Im Bereich der psychischen Erkrankungen ist die deutsche Forschungslandschaft hervorragend aufgestellt. Psychiatrische Forschung auf internationalem Niveau ist in vielen Universitäten fest verankert. Sie wird ergänzt durch herausragende außeruniversitäre Forschungseinrichtungen und Ressortforschungseinrichtungen, wie das Robert Koch-Institut  und die Bundeszentrale für gesundheitliche Aufklärung.
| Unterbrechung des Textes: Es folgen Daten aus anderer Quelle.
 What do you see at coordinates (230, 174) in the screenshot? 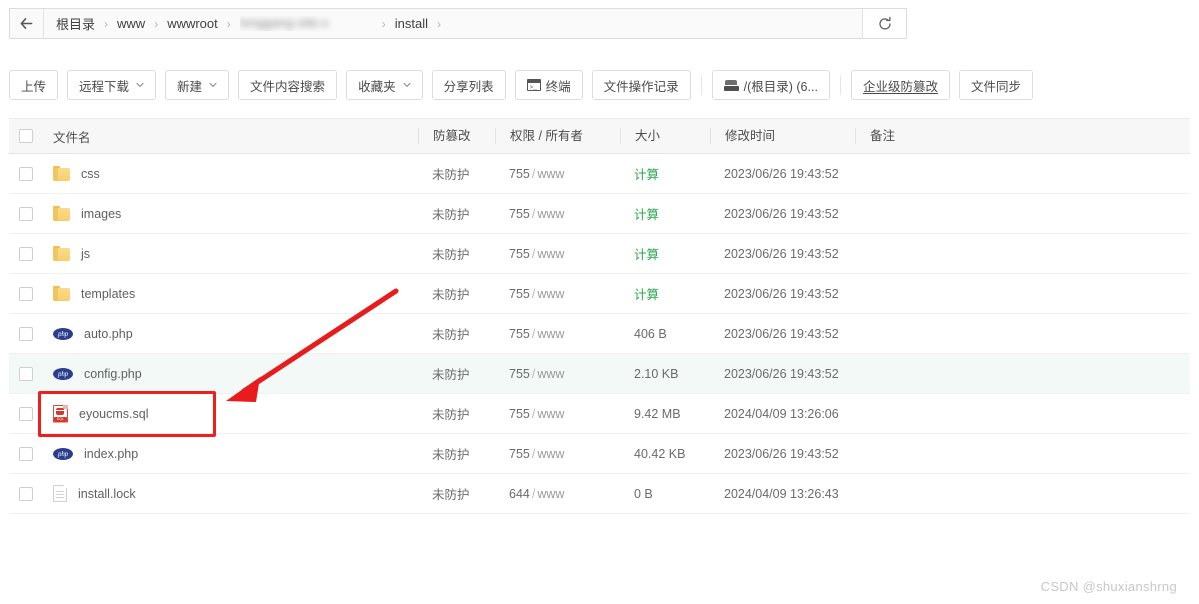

Das Bundesministerium für Gesundheit fördert im Rahmen seiner Ressortforschung Forschungsvorhaben, die auf unterschiedlichen Ebenen ansetzen und verschiedene Zielgruppen adressieren, beispielsweise zur internetbasierten Aufklärung junger Menschen über psychische Erkrankungen, zur Suizidprävention oder zur Vermeidung von Zwangsmaßnahmen im psychiatrischen Hilfesystem.

Gebündelte Expertise am Deutschen Zentrum für Psychische Gesundheit

Das vorhandene Wissen um psychische Erkrankungen und damit verbundene Belastungen muss jedoch besser zusammengeführt und weiterentwickelt werden, um die Situation der Betroffenen zu verbessern. Mit der Gründung eines Deutschen Zentrums für Psychische Gesundheit werden deutschlandweit die stärksten Kräfte aus allen relevanten Fachdisziplinen gebündelt. Damit werden die Voraussetzungen für eine verstärkte Kooperation der einzelnen Einrichtungen, eine engere Verknüpfung der Fachdisziplinen und eine konsequentere Ausrichtung auf die Translation geschaffen, die zügige Übertragung von Forschungsergebnissen in den medizinischen Alltag. Ziel ist es, vielversprechende Forschungsergebnisse schneller weiterzuentwickeln und somit den Menschen rascher zugänglich zu machen.

Mehr als jeder vierte Erwachsene in Deutschland ist jedes Jahr von einer psychischen Erkrankung betroffen. Die Krankheitsbilder reichen von „A“ wie ADHS bis hin zu „Z“ wie Zwangsneurosen, zu den häufigsten zählen Angststörungen und Depressionen. Für Betroffene und Angehörige ist eine solche Erkrankung mit beträchtlichem Leid verbunden sowie mit massiven Einschränkungen im privaten und beruflichen Leben. Erkrankungen der Psyche belasten auch die Gesellschaft als Ganzes: Dem Gesundheitswesen und der deutschen Volkswirtschaft entstehen jedes Jahr Kosten in Milliardenhöhe.